SPORTING CLUB TRESTINA – PIANESE 0-1

14.04.2021 20:21 di Antonio Bruno   Vedi letture
Fonte: gazzettadisiena.it
SPORTING CLUB TRESTINA – PIANESE 0-1

SPORTING CLUB TRESTINA – PIANESE 0-1

Sporting Club Trestina (4-4-2): Mazzoni, Belli, Caruso (80′ Benedetti), Gori (60′ Della Spoletina), Cenerini, Fumanti, Bicchiarelli (46′ Falconi), Xhafa, Essoussi, Khribech (83′ Maggioli), Sylla. A disp. Migni, Lignani, Benghalef, Gabellini, Mariucci. All. Bonura

Pianese (4-3-2-1): Wroblewski, Ambrogio (73′ Lattanzi), Folino, Gagliardi, Bernardini, Simeoni, Marino, Kondaj (79′ Islamaj), Mengali (60′ Arras), Zini, Remorini (71′ Lepri). A disp. Mazzi, Misimovic, Chinnici, Coccia, Tampwo. All. Bacci

Arbitro: Simone Gauzolino di Torino

Reti: st 18′ Kondaj

Note: porte chiuse. Espulsi: Belli (S) al 19′ pt per fallo da ultimo uomo e Marino (P) al 33′ per comportamento non regolamentare. Ammoniti: Cenerini, Folino, Xhafa, Ambrogio, Essoussi, Della Spoletina, Recupero pt 2′, st 3′.

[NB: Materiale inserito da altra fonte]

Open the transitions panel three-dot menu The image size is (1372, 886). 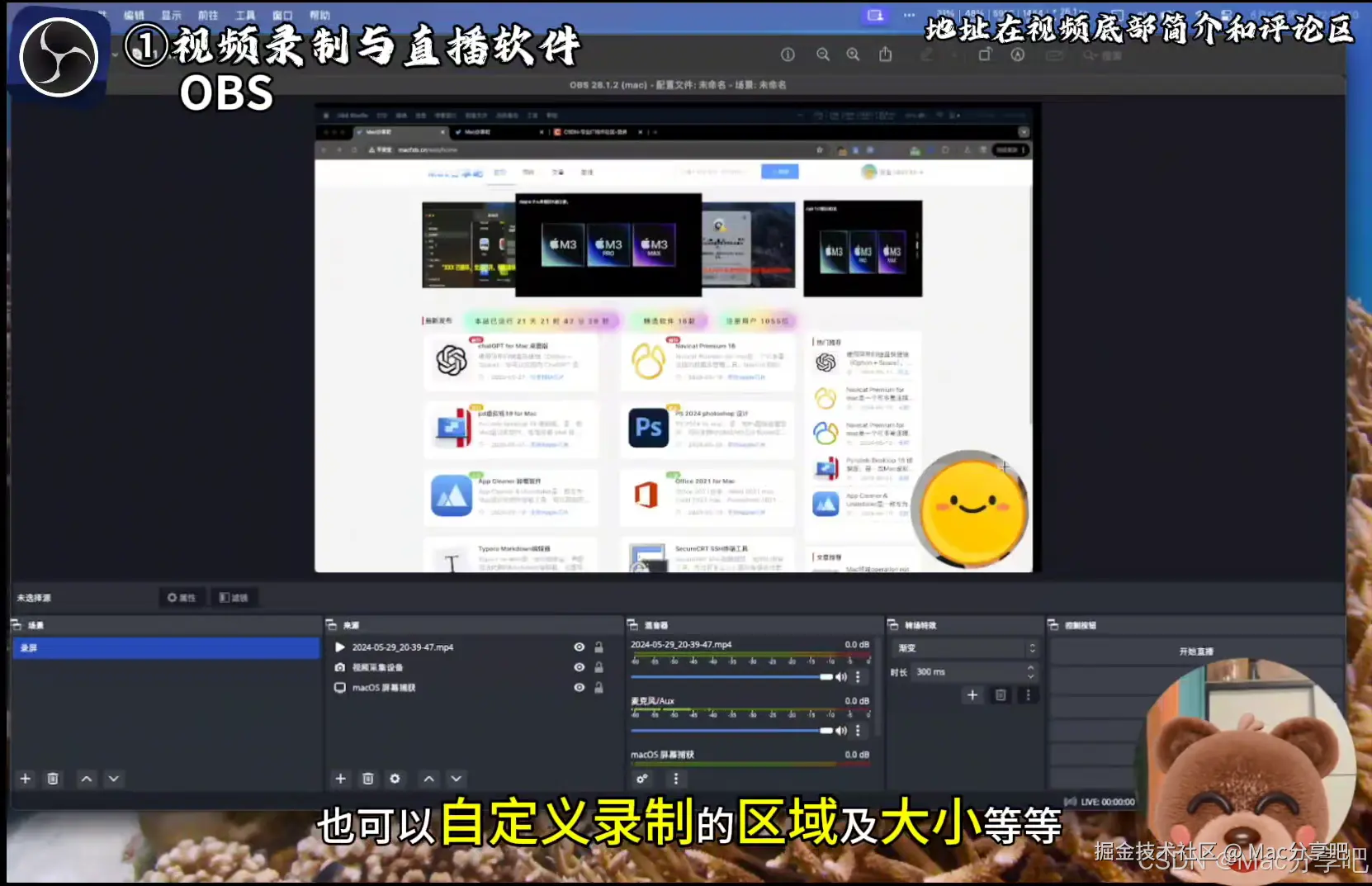click(1028, 695)
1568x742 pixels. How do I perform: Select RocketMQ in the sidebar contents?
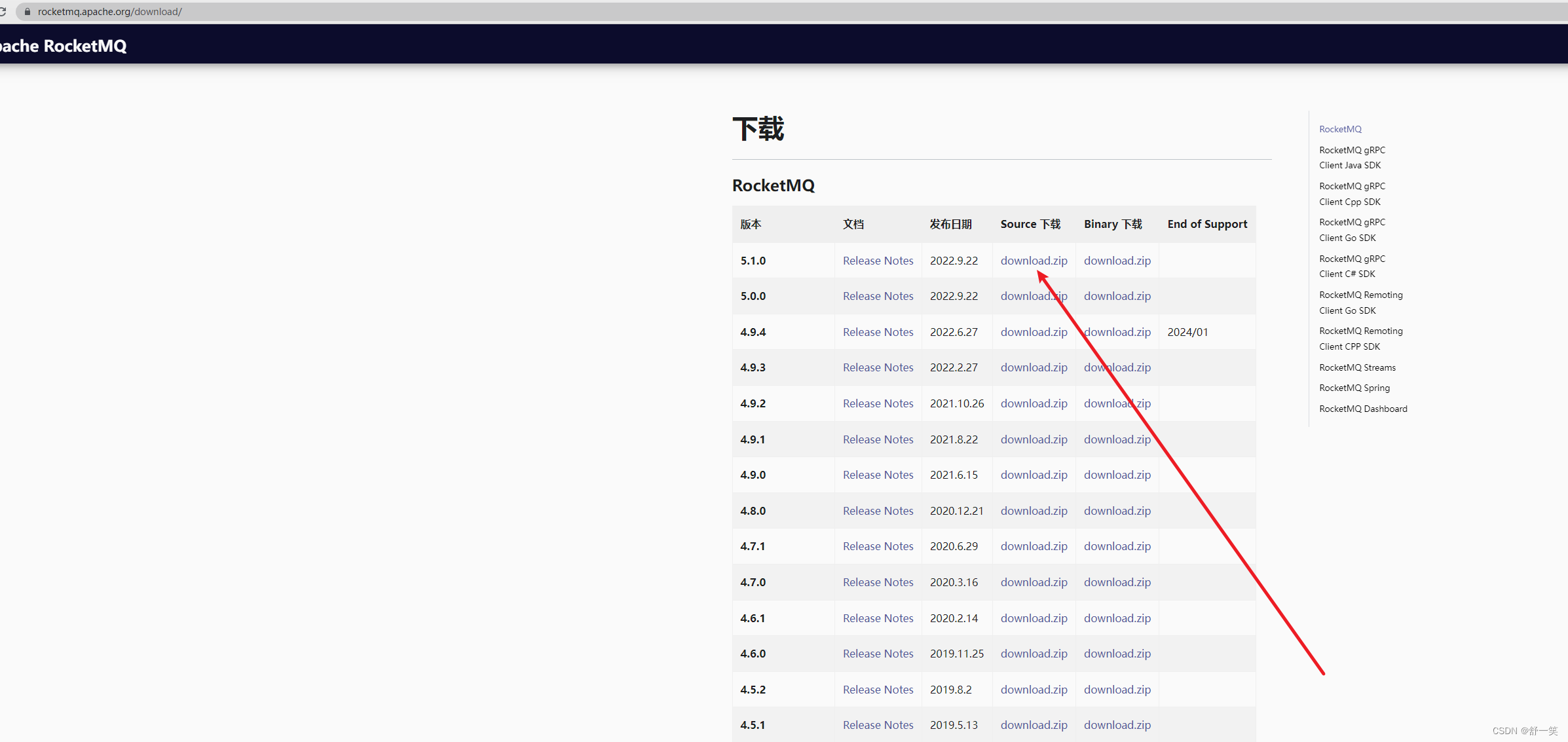pyautogui.click(x=1340, y=129)
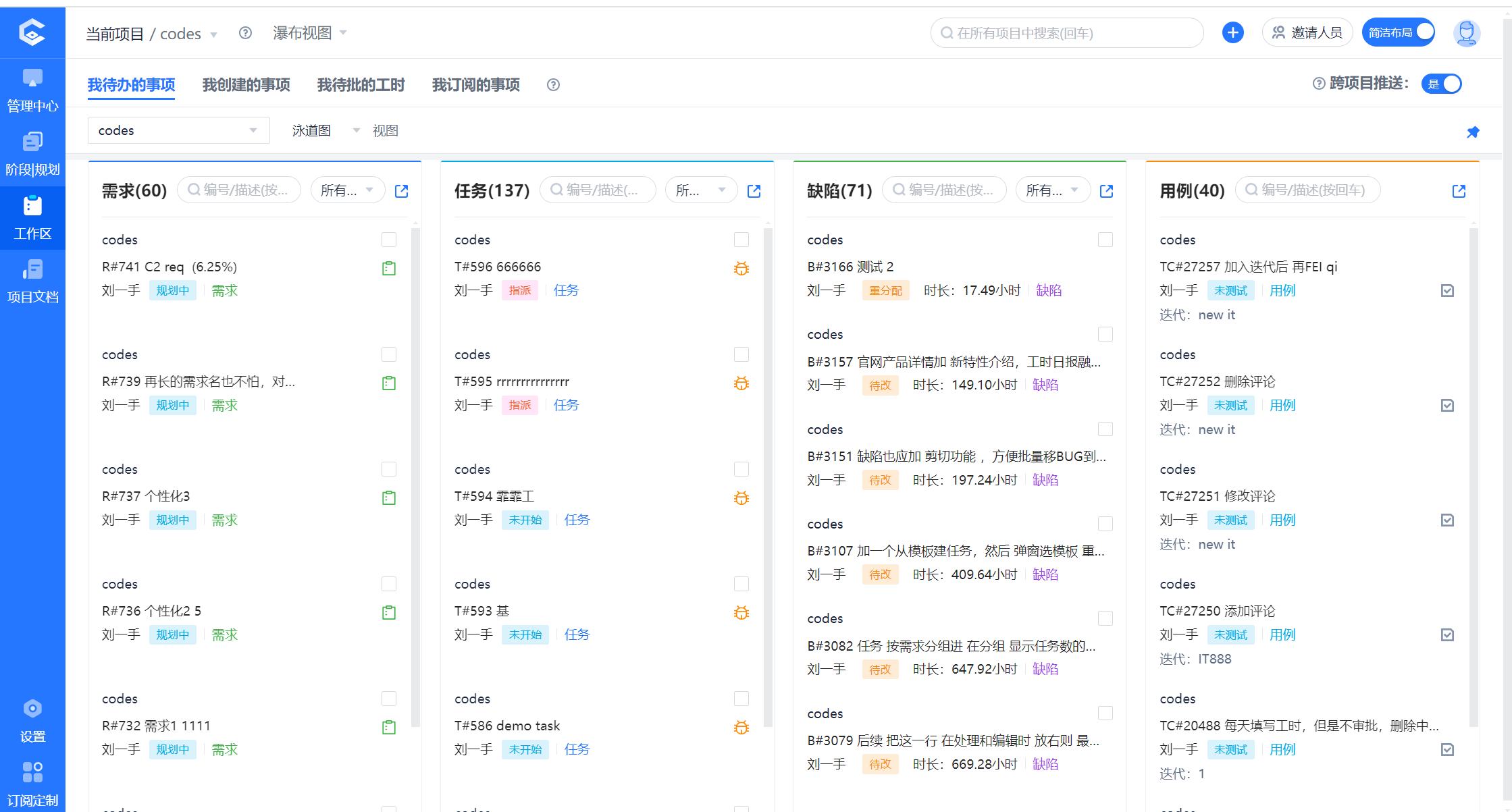Expand the 所有... filter in 缺陷 column
1512x812 pixels.
(1052, 190)
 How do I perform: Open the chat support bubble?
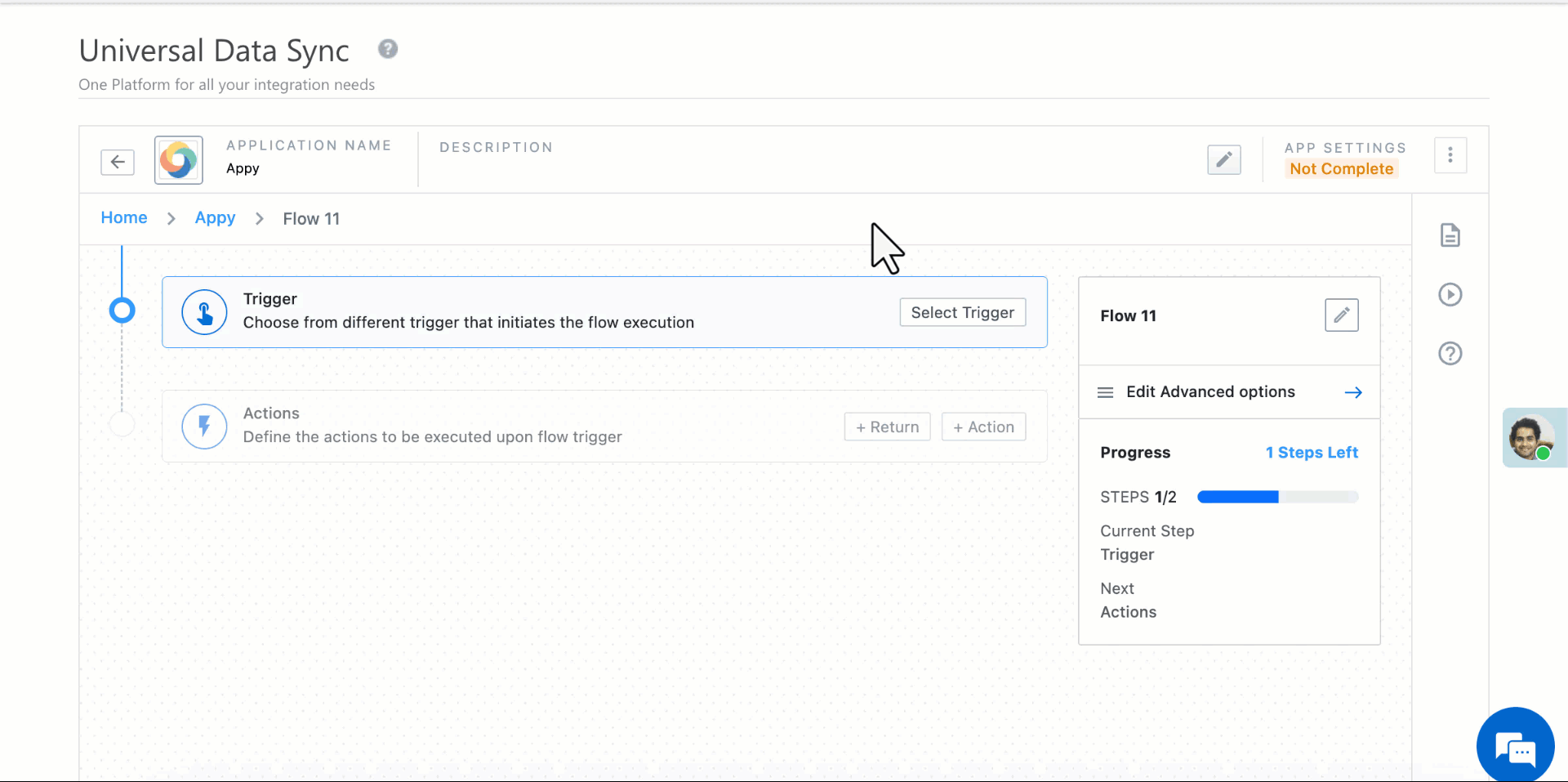pyautogui.click(x=1516, y=744)
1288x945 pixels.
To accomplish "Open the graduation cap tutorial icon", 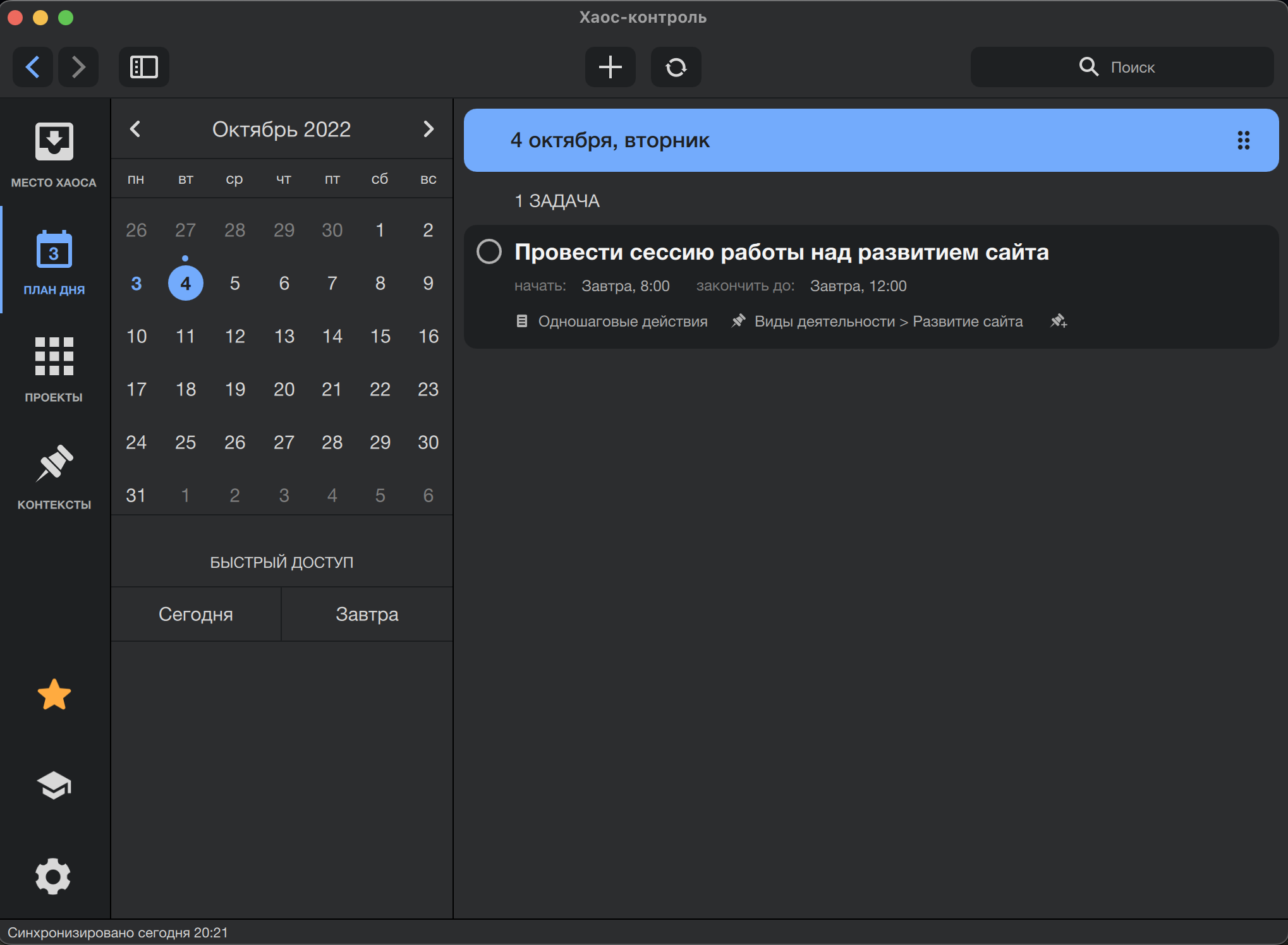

Non poteva che esserci una reazione migliore per la Pianese dopo l’esonero di Guido Pagliuca di ieri, giunto come un fulmine a ciel sereno dalle parti del Monte Amiata. La vittoria di misura odierna, arrivata sotto le indicazioni di Roberto Bacci, avvicina le Zebrette alla zona playoff: a farne le spese è stato uno Sporting Trestina rimasto in dieci uomini dopo appena 20 minuti, che ha comunque tentato di fare il possibile ma che è stato costretto a soccombere tra le mura amiche per la prima volta in questo campionato.

E’ proprio il cartellino rosso sventolato in faccia a Belli il primo momento saliente del match, nato in seguito ad un contropiede orchestrato da Remorini e transitato dai piedi di Zini. L’episodio avrebbe potuto mettere in discesa la partita dei senesi, che però hanno faticato a trovare gli spazi al cospetto di un Trestina vivace e gagliardo. Una punizione di Zini da una parte e un colpo di testa di Gori dall’altra non impegnano, successivamente, i rispettivi portieri delle due compagini. La parità numerica si ristabilisce al 33′ quando Marino colpisce Cenerini sulla schiena: l’arbitro non può fare a meno di estrarre, per la seconda volta nel giro di trenta minuti, il cartellino rosso. Ancora su contropiede, la Pianese rischia di passare in vantaggio, ma Zini calcia debolmente alla sinistra di Mazzoni, a sua volta scaltro a bloccare il pallone.

L’egemonia territoriale della squadra di Bacci si concretizza nella seconda frazione di gioco, anche se il primo squillo è dell’umbro Khribech, che tirando a giro da fuori area sfiora il gol. Al 63′, i bianconeri passano in vantaggio: è Kondaj a marcare il suo primo gol in campionato sfruttando un veloce uno-due fuori dall’area con Zini. Il Trestina non ci sta e va vicino al pareggio con Xhafa, che al volo tira centrale. L’ultimo quarto d’ora risulta particolare agitato, sul piano del gioco: prima Simeoni mette paura alla retroguardia avversaria con una conclusione al vol poi Arras, a tre giri di lancette dalla fine, viene bloccato dal palo e da un intervento prodigioso di Mazzoni. Nel recupero, Sylla cerca il gol olimpico direttamente dalla bandierina, con la sfera che si spegne fuori di pochissimo. Scaduti i tre di recupero, l’arbitro effettua il triplice fischio: la Pianese, così, torna a vincere dopo un mese e mezzo.